Loneliness when you're never alone
If you have a small child, then there is a good chance you can't remember the last time you had a moment to yourself...
When you sit down, a child climbs into your lap. When you hang out the washing your baby comes along in the sling. When you go to the fruit shop your little helper comes too. When you go to the toilet you have an audience. And when you curl up to sleep at night your bed is full of little arms and legs.
You have a constant companion, a best buddy like none before and yet it can be an intensely lonely time in your life too.
In days gone by, women with young children were surrounded by a community of other women - their own mother, grandmothers, aunties and friends. They helped each other in practical ways like sharing the household work of cooking, washing, cleaning and looking after the garden and animals. But they also surrounded a new mother with love, understanding and companionship.

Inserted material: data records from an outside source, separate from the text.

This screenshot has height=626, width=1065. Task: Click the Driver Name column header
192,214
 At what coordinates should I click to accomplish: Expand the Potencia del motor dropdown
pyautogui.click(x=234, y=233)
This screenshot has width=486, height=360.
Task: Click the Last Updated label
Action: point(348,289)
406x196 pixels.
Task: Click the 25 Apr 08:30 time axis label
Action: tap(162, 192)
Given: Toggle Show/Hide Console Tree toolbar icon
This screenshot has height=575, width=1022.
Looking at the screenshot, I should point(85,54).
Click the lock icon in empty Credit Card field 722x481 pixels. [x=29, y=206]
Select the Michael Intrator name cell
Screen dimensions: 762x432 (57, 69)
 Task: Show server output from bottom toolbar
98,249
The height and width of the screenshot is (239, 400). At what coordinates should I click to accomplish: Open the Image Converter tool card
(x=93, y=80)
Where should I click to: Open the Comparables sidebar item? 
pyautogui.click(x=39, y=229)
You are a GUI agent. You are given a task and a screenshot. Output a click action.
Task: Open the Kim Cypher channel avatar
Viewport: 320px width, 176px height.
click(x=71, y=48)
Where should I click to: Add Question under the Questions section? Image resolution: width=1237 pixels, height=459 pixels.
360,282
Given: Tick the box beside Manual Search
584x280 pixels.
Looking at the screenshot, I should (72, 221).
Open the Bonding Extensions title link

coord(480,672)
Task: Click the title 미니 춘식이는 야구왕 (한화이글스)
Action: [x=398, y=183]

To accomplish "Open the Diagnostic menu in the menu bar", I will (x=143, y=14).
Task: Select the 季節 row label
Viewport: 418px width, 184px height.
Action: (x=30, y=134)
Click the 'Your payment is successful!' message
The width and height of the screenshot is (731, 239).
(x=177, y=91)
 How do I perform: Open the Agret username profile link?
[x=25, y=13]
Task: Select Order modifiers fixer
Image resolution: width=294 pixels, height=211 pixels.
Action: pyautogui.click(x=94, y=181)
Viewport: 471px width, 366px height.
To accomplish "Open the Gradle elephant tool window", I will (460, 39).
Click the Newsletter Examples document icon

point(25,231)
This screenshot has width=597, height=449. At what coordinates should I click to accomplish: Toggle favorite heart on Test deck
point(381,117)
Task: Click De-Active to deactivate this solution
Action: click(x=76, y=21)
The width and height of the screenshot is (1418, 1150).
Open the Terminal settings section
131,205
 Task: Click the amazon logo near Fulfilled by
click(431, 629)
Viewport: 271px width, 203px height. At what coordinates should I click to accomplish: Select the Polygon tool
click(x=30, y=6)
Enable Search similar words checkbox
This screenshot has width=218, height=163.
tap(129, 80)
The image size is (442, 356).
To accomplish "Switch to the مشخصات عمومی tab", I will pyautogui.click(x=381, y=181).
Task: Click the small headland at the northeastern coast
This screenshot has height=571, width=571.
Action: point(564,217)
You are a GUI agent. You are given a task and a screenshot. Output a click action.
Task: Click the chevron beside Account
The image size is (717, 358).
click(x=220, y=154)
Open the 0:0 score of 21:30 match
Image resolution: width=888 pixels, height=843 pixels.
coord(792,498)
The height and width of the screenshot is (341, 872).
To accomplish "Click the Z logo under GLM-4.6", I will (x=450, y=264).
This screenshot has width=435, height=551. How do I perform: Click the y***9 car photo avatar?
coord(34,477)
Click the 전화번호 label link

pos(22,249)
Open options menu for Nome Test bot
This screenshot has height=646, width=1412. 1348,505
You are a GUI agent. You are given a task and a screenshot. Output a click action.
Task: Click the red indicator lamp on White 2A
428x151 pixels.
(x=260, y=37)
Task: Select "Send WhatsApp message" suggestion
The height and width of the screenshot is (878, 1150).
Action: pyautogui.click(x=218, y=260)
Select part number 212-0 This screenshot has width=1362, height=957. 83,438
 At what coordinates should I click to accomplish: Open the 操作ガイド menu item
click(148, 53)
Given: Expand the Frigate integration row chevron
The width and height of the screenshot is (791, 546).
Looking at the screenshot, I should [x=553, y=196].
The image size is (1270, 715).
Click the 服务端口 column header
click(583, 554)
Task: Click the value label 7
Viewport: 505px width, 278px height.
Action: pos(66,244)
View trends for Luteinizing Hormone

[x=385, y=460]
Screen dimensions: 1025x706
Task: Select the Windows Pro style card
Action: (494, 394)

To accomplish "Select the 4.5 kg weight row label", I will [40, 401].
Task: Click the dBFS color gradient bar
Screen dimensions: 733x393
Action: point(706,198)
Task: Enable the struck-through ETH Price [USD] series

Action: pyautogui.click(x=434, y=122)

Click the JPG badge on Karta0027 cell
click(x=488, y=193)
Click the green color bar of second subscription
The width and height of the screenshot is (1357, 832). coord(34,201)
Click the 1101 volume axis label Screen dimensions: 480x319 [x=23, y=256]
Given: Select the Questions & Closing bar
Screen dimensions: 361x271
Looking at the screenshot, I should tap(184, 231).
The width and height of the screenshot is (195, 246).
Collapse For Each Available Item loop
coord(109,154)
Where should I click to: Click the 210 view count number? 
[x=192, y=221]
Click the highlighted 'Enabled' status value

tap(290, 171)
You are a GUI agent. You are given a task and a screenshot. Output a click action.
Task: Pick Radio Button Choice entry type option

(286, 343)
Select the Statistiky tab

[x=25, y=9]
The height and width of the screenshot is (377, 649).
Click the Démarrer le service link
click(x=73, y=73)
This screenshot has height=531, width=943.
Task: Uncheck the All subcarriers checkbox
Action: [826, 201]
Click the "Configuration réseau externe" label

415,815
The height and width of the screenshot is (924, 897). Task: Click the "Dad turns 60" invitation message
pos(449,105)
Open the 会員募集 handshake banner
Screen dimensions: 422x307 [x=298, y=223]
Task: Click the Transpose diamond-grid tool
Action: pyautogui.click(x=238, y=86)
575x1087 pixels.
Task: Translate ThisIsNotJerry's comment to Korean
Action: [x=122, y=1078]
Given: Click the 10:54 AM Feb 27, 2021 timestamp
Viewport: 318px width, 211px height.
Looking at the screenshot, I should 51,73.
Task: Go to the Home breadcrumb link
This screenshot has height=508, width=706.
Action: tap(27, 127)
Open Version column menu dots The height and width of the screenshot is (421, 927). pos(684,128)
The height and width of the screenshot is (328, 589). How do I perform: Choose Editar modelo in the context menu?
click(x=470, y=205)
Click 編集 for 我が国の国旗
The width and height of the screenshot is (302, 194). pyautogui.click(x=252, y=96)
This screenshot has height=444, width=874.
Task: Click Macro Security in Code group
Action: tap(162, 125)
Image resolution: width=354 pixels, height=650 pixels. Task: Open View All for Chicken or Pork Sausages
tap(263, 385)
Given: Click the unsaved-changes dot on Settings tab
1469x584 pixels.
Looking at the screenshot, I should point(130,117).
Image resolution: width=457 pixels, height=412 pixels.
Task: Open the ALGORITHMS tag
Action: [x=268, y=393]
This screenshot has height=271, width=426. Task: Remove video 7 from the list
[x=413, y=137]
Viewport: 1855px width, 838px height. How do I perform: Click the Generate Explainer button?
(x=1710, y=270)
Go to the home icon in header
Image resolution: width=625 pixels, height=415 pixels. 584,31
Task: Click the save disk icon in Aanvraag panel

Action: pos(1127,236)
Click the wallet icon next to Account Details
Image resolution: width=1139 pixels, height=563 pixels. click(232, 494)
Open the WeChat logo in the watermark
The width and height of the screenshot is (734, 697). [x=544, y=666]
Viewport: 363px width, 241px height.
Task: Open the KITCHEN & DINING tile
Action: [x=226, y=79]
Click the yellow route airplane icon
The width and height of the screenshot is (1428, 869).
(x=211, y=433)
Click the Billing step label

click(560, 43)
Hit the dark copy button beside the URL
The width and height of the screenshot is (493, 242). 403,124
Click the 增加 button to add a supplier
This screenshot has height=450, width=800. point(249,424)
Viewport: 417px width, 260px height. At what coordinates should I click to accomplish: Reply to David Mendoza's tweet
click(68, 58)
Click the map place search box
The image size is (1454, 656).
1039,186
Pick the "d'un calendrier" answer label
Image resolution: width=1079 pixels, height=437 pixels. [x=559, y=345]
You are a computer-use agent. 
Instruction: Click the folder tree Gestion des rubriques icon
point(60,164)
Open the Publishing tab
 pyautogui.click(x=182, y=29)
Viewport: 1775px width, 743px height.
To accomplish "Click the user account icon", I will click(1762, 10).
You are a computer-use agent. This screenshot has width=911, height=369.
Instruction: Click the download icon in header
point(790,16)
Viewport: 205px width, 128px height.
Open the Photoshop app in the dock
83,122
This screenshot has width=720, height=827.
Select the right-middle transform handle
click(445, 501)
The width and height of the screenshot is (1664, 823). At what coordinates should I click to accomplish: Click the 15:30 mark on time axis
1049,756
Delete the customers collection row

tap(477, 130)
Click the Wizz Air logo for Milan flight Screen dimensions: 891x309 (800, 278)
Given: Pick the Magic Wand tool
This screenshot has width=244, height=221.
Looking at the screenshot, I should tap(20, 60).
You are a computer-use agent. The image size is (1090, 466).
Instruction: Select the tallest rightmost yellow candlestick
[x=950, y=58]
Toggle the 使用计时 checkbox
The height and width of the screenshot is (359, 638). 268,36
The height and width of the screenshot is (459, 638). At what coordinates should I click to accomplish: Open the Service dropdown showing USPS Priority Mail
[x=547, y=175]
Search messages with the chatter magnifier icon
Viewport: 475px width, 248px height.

You know that old saying, "It takes a village to raise a child"? Well, that village is also pretty darned important for the mummas!
These days many of us live in different cities, states and even countries from our families. We don't all have an instant 'village' to surround us when we have children. And it can be lonely. Really lonely. Even though you're never ACTUALLY alone.
One of my most vivid memories of the thorniness of early motherhood was being in the car with my two young children, both of them crying in their carseats. I don't remember what led up to that moment. I don't remember if they were hungry or sick or just plain tired. But I DO remember feeling lonely in that moment, completely and utterly racked with loneliness. So lonely that I pulled over and joined in the chorus of crying!
But chances are, you are surrounded by other lonely mummas who would dearly like some adult company too. So pluck up your courage and say hi to that other parent you see in the playground. Or ask the person you see at playgroup once a week to pop over for a cuppa. Or turn an online mummy friend into a real-life friend. Deep connections take time to grow but they have to start somewhere...
And if you are already living in a village, surrounded by family and friends, and can't even remember the last time you felt lonely, then invite someone into your world. Offer a friendly smile, an understanding ear and the promise of an intimate connection.